Mevlevi Tekke Museum is a tekke in Nicosia, Cyprus, currently in North Nicosia. It has historically been used by the Mevlevi Order and now serves as a museum. It is one of the most important historical and religious buildings on the island. It is located next to the Kyrenia Gate, on Girne Avenue, in the İbrahimpaşa quarter.

== History ==
=== Functioning as a tekke ===
It is traditionally held that the building was built in the early 17th century, on a piece of land donated by a landlady called Emine Hatun. This Emine Hatun hailed from the village of Kyra, where she owned a farm. It is rumoured by the locals that she is buried in a grave without any inscriptions, located to the northeast of the tomb in the tekke. According to another view, the tekke is located on land donated by Arab Ahmed Pasha and Haydar Paşazade Fatma Hanım. According to the Evkaf Administration, the tekke was initially built in 1593 by Arab Ahmed Pasha on a plot of land owned by him and then enlarged into a complex using land donated by Emine Hatun.

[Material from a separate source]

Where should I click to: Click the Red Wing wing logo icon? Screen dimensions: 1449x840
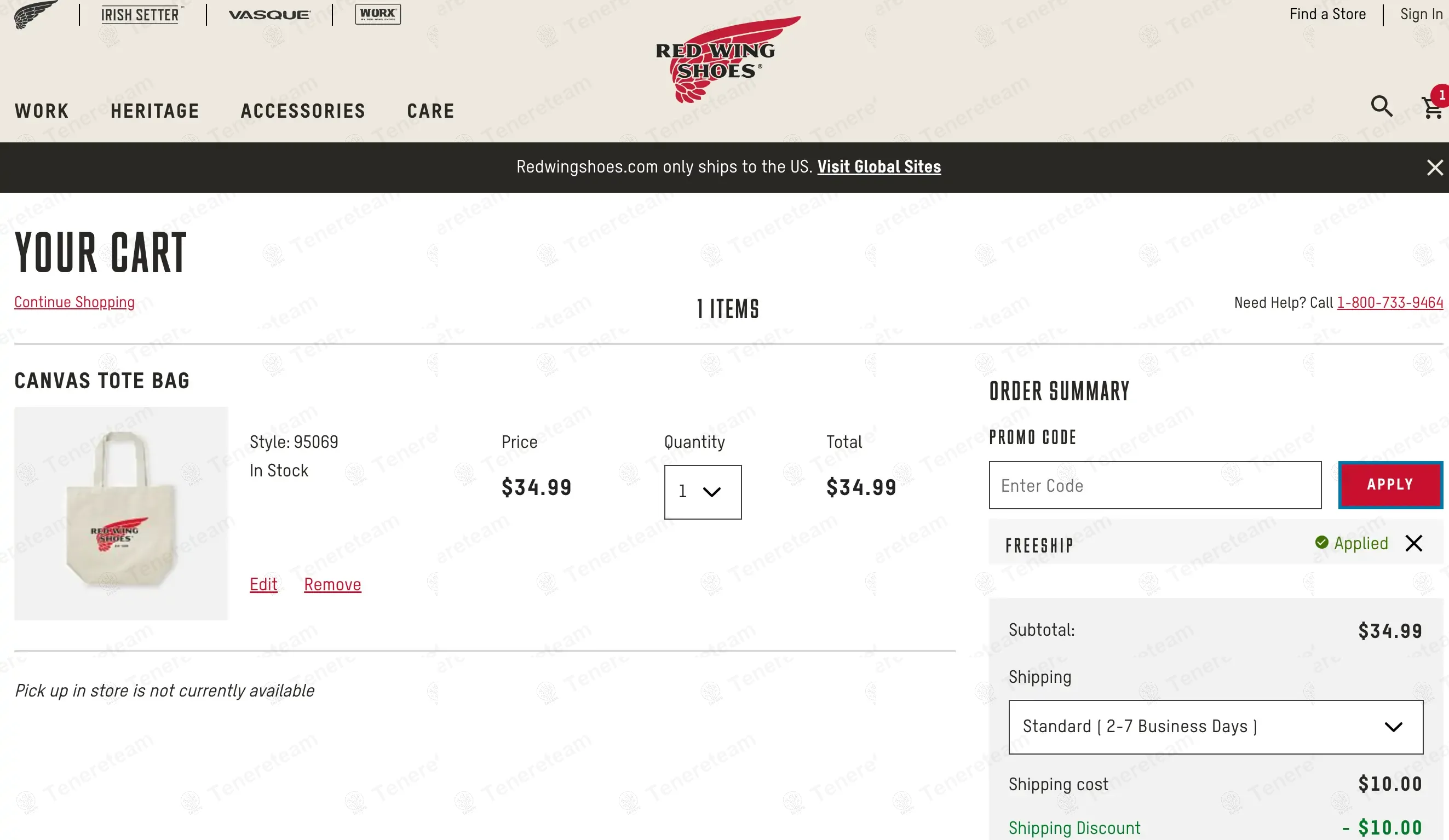pyautogui.click(x=34, y=14)
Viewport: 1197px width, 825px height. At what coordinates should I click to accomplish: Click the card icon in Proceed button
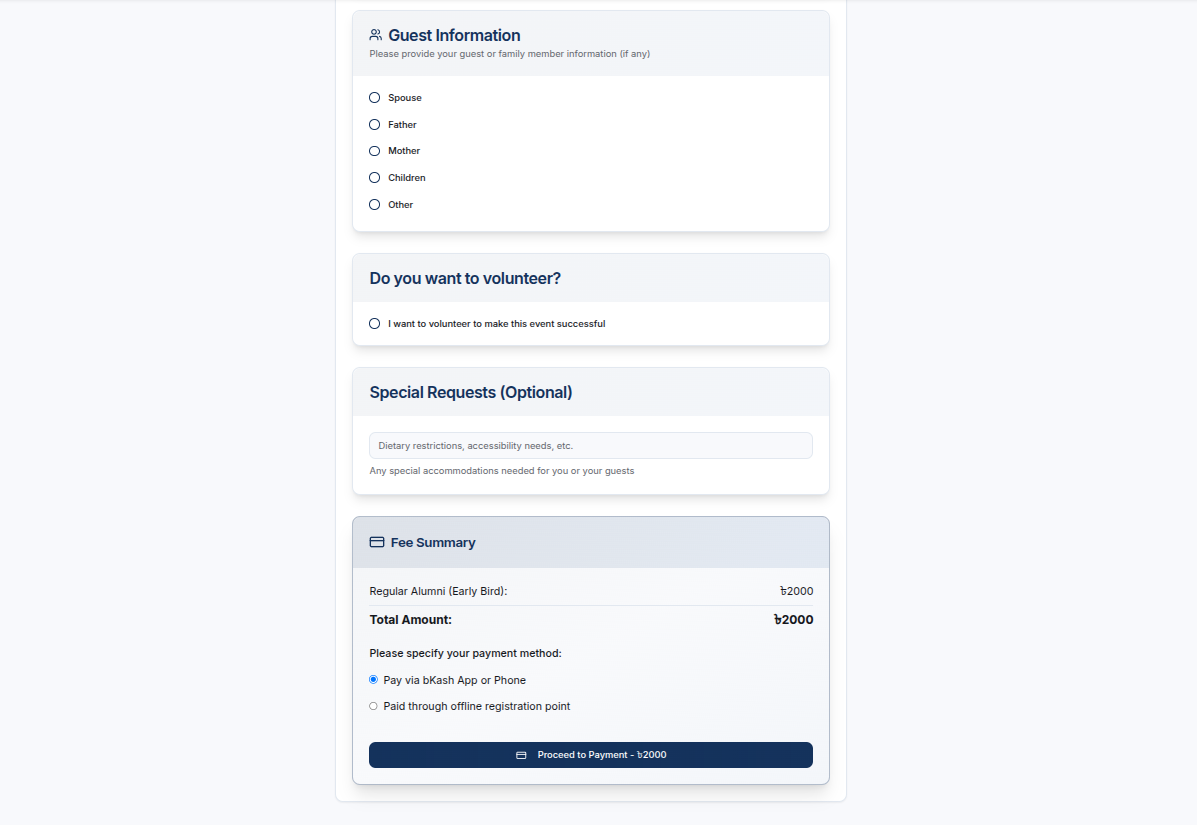point(521,756)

According to documents from Ottoman archives from 1593, a mevlevi tekke named after Arab Ahmed Pasha, built on a plot of land donated by him, was built near Kyrenia Gate. This tekke was ruined by 1607 and Ferhad Pasha built a mevlevi tekke on its foundations and named it after him in 1607. The present-day tekke is a continuation of this one. A document from 1857 mentions the addition of an administrative building to the tekke, which oversaw the needs of the poor at the time. The sheikh of the tekke was under the jurisdiction of the central administration in Konya, while Kutup Osman Tekke in Famagusta, Mehmet Bey Ebubekir Tekke and Mehmet Buba Tekke in Paphos and Piri Osman Tekke in Limassol were amongst the ones responding to Nicosia. As of 1873, there were 36 members of the tekke and rituals were conducted on Sundays.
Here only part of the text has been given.